Collected data:
***

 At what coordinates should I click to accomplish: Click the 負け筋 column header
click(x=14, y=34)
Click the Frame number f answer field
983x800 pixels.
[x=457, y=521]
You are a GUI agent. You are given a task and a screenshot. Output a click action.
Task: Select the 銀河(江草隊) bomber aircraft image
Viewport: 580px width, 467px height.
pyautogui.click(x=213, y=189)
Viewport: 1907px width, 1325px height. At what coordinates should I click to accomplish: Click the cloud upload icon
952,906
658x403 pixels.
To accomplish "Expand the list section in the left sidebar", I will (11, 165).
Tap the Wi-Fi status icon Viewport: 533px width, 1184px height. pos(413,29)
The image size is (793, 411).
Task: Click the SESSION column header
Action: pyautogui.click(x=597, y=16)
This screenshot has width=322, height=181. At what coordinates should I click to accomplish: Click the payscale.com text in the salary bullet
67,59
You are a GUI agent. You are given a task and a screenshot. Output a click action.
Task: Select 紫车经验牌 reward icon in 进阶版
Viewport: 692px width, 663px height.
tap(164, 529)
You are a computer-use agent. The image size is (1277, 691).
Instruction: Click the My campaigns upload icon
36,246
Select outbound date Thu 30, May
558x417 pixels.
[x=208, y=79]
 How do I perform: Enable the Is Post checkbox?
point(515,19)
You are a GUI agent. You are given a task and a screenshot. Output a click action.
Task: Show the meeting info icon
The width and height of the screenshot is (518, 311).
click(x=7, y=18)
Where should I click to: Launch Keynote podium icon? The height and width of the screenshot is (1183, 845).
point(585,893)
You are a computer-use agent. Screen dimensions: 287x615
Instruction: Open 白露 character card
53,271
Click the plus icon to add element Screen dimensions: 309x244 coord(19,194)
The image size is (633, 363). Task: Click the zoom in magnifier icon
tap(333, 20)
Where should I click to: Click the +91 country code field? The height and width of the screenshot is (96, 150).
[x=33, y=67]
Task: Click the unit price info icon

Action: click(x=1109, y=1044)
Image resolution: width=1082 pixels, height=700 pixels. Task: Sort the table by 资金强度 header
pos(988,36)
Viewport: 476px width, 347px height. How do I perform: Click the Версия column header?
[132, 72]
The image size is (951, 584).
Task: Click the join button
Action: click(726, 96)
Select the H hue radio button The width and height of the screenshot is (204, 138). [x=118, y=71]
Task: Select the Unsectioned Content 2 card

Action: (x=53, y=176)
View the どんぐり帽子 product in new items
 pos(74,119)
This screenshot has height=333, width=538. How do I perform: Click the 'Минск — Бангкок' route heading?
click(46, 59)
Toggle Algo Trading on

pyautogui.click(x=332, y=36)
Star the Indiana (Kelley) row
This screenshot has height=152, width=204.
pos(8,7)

***

__Problem description__: Repeat the records, every one of them, without any deviation.

__Written response__:
 At what coordinates should I click to accomplish: Click the 負け筋 column header
click(x=14, y=34)
Click the Frame number f answer field
983x800 pixels.
[x=457, y=521]
You are a GUI agent. You are given a task and a screenshot. Output a click action.
Task: Select the 銀河(江草隊) bomber aircraft image
Viewport: 580px width, 467px height.
pyautogui.click(x=213, y=189)
Viewport: 1907px width, 1325px height. At what coordinates should I click to accomplish: Click the cloud upload icon
952,906
658x403 pixels.
To accomplish "Expand the list section in the left sidebar", I will (11, 165).
Tap the Wi-Fi status icon Viewport: 533px width, 1184px height. pos(413,29)
The image size is (793, 411).
Task: Click the SESSION column header
Action: pyautogui.click(x=597, y=16)
This screenshot has width=322, height=181. At what coordinates should I click to accomplish: Click the payscale.com text in the salary bullet
67,59
You are a GUI agent. You are given a task and a screenshot. Output a click action.
Task: Select 紫车经验牌 reward icon in 进阶版
Viewport: 692px width, 663px height.
tap(164, 529)
You are a computer-use agent. The image size is (1277, 691).
Instruction: Click the My campaigns upload icon
36,246
Select outbound date Thu 30, May
558x417 pixels.
[x=208, y=79]
 How do I perform: Enable the Is Post checkbox?
point(515,19)
You are a GUI agent. You are given a task and a screenshot. Output a click action.
Task: Show the meeting info icon
The width and height of the screenshot is (518, 311).
click(x=7, y=18)
Where should I click to: Launch Keynote podium icon? The height and width of the screenshot is (1183, 845).
point(585,893)
You are a computer-use agent. Screen dimensions: 287x615
Instruction: Open 白露 character card
53,271
Click the plus icon to add element Screen dimensions: 309x244 coord(19,194)
The image size is (633, 363). Task: Click the zoom in magnifier icon
tap(333, 20)
Where should I click to: Click the +91 country code field? The height and width of the screenshot is (96, 150).
[x=33, y=67]
Task: Click the unit price info icon

Action: click(x=1109, y=1044)
Image resolution: width=1082 pixels, height=700 pixels. Task: Sort the table by 资金强度 header
pos(988,36)
Viewport: 476px width, 347px height. How do I perform: Click the Версия column header?
[132, 72]
The image size is (951, 584).
Task: Click the join button
Action: click(726, 96)
Select the H hue radio button The width and height of the screenshot is (204, 138). [x=118, y=71]
Task: Select the Unsectioned Content 2 card

Action: (x=53, y=176)
View the どんぐり帽子 product in new items
 pos(74,119)
This screenshot has height=333, width=538. How do I perform: Click the 'Минск — Бангкок' route heading?
click(46, 59)
Toggle Algo Trading on

pyautogui.click(x=332, y=36)
Star the Indiana (Kelley) row
This screenshot has height=152, width=204.
pos(8,7)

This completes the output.